• Problems and tasks
1. Rewrite the Shaftoe Crags text from "Theme: Climate and" up to and including "to the south.", replacing "gritstone" with "sandstone".
2. According to the Shaftoe Crags text, how far northwest of Newcastle are the crags?

• Document
■ ■ ■ ■
Jackson, Ian. Northumberland Rocks — 50 extraordinary rocky places that tell the story of the Northumberland landscape. Newcastle upon Tyne : Northern Heritage, 2021. The richly illustrated and accessible book series of Northumberland, Cumbria and Durham Rocks are available to purchase from Northern Heritage.

37 Shaftoe Crags

Theme: Climate and landscape change

Location

About 3 kilometres to the west of Bolam Lake Country Park [NZ 053 818], where you can park.

Description

In the middle of gentle, rolling Northumberland countryside, only 14 miles northwest of Newcastle are wild gritstone crags; a moorland oasis. The views from the crags are fantastic, with Simonside to the north, and Hadrian’s Wall country to the south.
■ ■ ■ ■
• Data provided
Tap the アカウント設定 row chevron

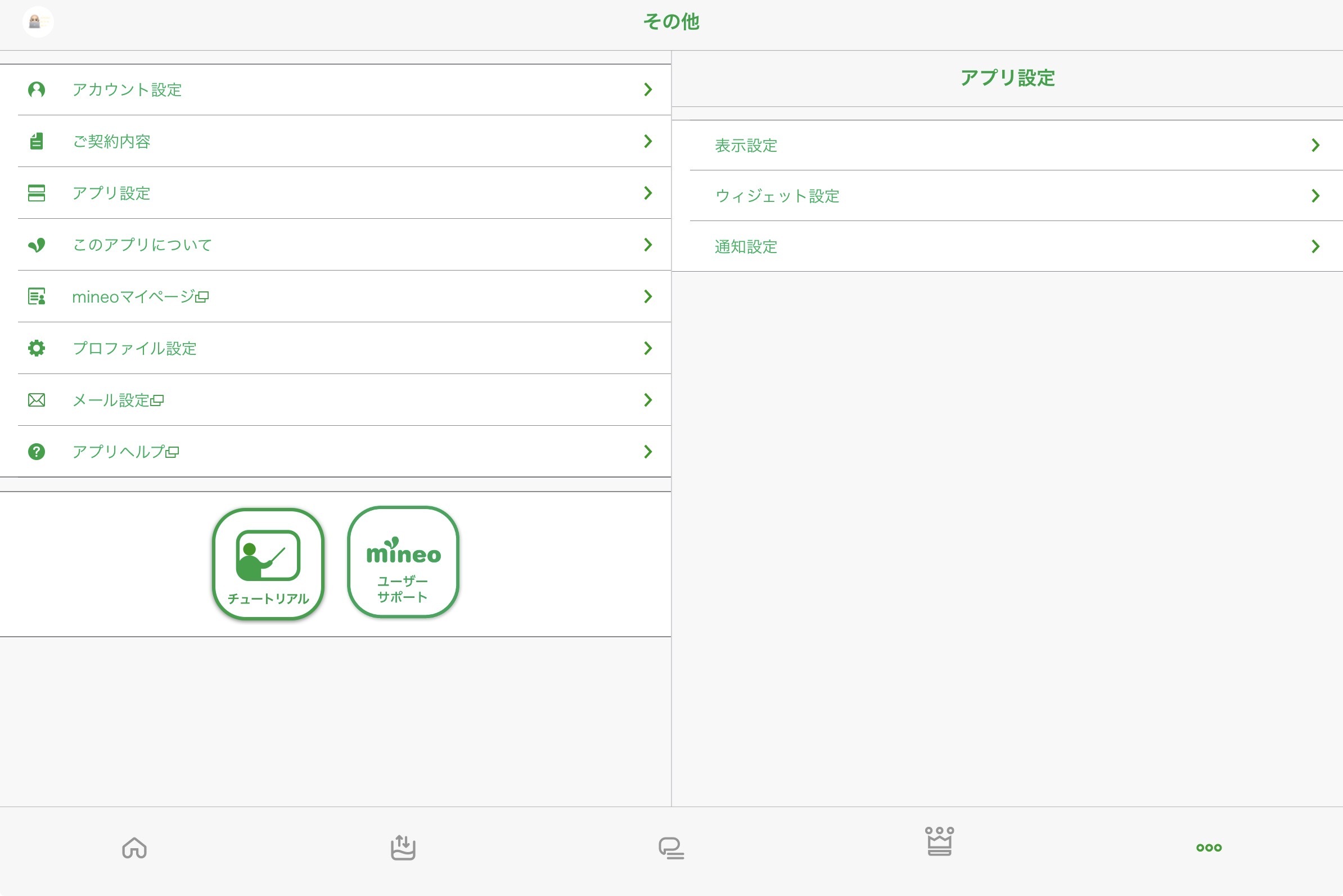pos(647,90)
■ ■ ■ ■
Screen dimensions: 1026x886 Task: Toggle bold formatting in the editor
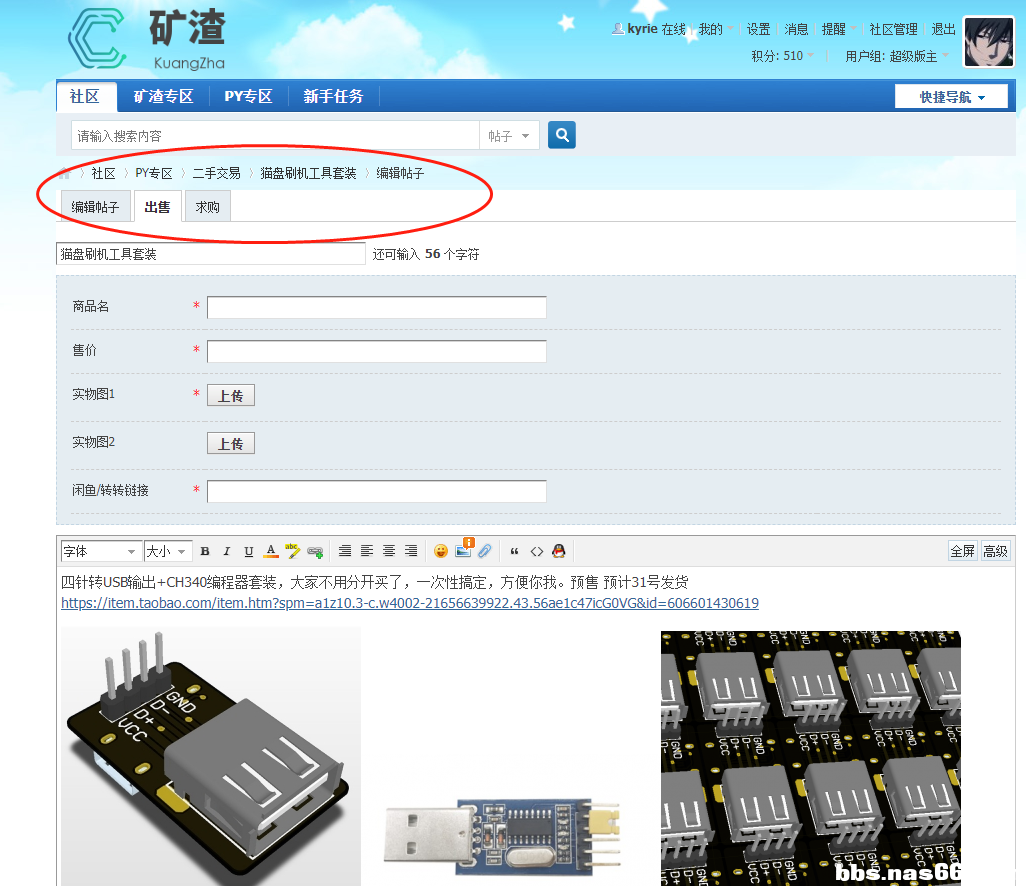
■ ■ ■ ■
• Solved problems
1.
Theme: Climate and landscape change

Location

About 3 kilometres to the west of Bolam Lake Country Park [NZ 053 818], where you can park.

Description

In the middle of gentle, rolling Northumberland countryside, only 14 miles northwest of Newcastle are wild sandstone crags; a moorland oasis. The views from the crags are fantastic, with Simonside to the north, and Hadrian’s Wall country to the south.

2. 14 miles